Response to: ‘Carotid intima-media thickness: assessment of sub-clinical atherosclerosis in HIV-infected patients’

We appreciate the comments from Coll and Alonso-Villaverde. As they appropriately point out, there are many reasons why the literature is not uniformly consistent with regard to the association between HIV infection, antiretroviral therapy and atherosclerosis. However, on the basis of the extensive data that exists in the area of atherosclerosis imaging, particularly with the intima-media thickness (IMT) endpoint, it is unlikely that the methodology we used for assessing carotid IMT is the major explanation for the differences among studies. Studies such as ours that have carefully controlled for known cardiovascular risk factors tend to find no association between HIV status and atherosclerosis. The matched design of our study was the first to control prospectively for major cardiovascular risk factors.
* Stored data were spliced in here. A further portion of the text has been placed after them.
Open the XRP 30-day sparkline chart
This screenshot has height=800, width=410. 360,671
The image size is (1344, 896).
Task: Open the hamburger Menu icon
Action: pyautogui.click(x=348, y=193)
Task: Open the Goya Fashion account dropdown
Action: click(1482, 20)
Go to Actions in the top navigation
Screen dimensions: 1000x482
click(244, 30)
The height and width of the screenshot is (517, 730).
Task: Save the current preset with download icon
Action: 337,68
We acknowledged in our discussion that the patients included in our study as a group may have been at a lower risk of atherosclerosis than those included in other reports; none had a family history of premature coronary heart disease, diabetes, or previous cardiovascular disease, and only 22% were current smokers. This is a new area of investigation and all possibilities need to be determined, including potential differences in the atherothrombotic clinical event with only marginally detectable differences in atherosclerosis. Our study has recently concluded 96 weeks' of follow-up. As we proceed with the final analysis of our study, we will examine the differences among groups in the rate of progression of carotid IMT. The progression of subclinical atherosclerosis among the different groups of participants may be more revealing than discerning differences cross-sectionally. As concerns the issues surrounding the use of protease inhibitors and atherosclerosis, it is imperative that this relationship is well understood and that prospective studies are conducted before public health statements are made about whether these agents are atherogenic, because these are evidence-based life-saving medications for patients with HIV infection.